Women For Change has called a nationwide shutdown for Friday, 21 November 2025, the day before the G20 Leaders’ Summit in Johannesburg. Specifically, organizers urge women and LGBTQI+ people to pause both paid and unpaid work. They also advise avoiding spending for the day to show the country’s reliance on their labour and buying power. Additionally, at 12:00 they ask participants to hold a 15-minute silent standstill with a lie-down. This honours women killed by gender-based violence as part of the Women For Change shutdown.
Why Link it to the G20
The Women For Change shutdown coincides with global leaders arriving in Johannesburg on 22 and 23 November. Therefore, campaigners want the Presidency to declare gender-based violence and femicide a national disaster. They argue that South Africa cannot talk about growth and investment while communities lose women to violence every day. Consequently, by linking the action to the summit and the Women For Change shutdown, they aim to push GBVF onto the national agenda with urgency.
How to Take Part
To participate, supporters can take simple steps. First, do not work if you can take leave or arrange cover. Next, avoid spending money for the day. Then wear black to signal solidarity. Online, switch profile photos to purple to keep the message visible. At midday, step away from your desk, classroom, shop floor or home duties and join the 15-minute standstill. Finally, men can back the shutdown by supporting leave requests, sharing information, and taking on care duties for the day. This shows their support for the Women For Change shutdown.
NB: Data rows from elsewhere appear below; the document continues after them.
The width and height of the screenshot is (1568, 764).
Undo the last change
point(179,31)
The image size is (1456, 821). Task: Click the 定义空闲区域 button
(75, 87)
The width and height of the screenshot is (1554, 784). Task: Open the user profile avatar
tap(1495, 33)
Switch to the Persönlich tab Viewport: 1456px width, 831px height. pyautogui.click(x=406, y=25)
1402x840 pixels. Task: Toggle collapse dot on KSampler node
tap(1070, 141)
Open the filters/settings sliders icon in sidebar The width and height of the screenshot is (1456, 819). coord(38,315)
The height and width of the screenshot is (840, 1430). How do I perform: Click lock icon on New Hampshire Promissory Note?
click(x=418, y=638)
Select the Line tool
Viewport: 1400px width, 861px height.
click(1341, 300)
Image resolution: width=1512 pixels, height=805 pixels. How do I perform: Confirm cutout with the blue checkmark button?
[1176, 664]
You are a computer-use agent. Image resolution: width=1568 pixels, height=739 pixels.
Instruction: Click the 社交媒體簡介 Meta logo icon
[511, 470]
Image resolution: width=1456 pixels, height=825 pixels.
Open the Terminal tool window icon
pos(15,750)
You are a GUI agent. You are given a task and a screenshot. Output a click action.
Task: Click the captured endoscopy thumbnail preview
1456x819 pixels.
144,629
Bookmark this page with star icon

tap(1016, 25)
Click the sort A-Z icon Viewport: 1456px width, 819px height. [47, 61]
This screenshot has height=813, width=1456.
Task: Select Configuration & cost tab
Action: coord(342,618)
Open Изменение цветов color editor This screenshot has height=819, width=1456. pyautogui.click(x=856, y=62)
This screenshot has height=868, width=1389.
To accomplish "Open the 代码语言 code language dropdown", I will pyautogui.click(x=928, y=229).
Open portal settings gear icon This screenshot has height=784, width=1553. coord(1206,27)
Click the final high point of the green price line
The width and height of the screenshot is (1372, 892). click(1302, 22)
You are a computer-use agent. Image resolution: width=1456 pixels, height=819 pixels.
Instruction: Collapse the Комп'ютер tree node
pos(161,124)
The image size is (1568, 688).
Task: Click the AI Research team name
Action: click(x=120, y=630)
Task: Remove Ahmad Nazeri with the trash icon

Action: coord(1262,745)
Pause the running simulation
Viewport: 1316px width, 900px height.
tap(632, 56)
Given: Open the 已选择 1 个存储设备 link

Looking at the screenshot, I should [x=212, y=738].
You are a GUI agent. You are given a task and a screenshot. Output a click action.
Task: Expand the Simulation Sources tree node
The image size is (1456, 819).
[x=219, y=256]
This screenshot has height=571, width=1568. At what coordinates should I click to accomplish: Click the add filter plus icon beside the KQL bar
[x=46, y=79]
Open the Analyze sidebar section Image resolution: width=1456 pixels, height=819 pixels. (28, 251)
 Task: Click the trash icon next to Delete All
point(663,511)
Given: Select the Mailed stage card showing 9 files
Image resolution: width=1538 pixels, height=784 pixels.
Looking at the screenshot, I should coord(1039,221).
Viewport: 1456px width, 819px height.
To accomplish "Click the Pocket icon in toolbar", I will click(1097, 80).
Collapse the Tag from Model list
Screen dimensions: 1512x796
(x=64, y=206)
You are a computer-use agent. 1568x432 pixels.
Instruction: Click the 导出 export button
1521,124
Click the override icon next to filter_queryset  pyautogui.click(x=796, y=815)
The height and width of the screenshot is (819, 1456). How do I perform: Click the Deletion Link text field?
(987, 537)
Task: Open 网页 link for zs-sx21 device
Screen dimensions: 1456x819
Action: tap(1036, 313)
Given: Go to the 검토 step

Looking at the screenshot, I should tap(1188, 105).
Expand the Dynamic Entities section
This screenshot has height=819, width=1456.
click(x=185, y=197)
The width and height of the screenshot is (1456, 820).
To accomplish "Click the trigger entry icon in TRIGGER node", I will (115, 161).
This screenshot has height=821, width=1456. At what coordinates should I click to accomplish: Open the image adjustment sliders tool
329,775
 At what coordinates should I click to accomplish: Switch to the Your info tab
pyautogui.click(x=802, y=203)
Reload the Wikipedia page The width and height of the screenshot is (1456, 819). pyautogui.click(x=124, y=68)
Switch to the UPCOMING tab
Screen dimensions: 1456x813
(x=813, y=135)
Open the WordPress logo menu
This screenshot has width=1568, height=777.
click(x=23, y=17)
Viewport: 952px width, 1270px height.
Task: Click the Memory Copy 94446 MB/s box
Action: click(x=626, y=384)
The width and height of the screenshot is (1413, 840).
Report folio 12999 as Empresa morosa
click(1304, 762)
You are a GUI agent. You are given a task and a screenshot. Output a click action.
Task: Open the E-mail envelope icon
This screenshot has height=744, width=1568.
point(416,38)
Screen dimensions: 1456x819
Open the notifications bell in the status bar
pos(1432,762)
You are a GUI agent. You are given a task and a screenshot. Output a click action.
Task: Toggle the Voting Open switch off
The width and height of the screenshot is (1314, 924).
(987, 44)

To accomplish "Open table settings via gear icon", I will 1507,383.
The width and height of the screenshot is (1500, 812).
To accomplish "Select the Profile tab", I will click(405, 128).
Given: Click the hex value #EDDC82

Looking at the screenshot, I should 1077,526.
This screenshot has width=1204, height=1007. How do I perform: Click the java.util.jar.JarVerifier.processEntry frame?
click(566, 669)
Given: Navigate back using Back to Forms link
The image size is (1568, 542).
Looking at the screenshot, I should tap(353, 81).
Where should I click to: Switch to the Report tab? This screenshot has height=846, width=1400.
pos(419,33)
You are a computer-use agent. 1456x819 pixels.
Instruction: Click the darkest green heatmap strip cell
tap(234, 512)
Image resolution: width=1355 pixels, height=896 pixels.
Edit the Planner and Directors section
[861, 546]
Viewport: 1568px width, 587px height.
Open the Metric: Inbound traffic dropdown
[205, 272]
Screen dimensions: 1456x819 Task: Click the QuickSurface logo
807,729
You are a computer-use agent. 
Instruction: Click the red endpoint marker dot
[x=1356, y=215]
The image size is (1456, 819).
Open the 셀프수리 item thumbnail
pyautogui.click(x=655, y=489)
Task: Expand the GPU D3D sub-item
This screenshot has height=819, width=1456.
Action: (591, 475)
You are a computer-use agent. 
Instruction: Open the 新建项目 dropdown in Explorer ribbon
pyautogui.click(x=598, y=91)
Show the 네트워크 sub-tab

The Demand and the Next Steps
Ultimately, the Women For Change shutdown puts one clear demand on the table: declare GBVF a national disaster now. In practice, that step would unlock stronger coordination, targeted funding, and clear timelines for prevention, protection, and justice. Because of this, organisers say one day of coordinated action can move decision-makers to treat GBVF like the emergency it is. After the Women For Change shutdown, they plan to keep pressure on officials with petitions, submissions, and community-level organising until concrete commitments land. Until then, Women For Change will continue to work until their demands are met.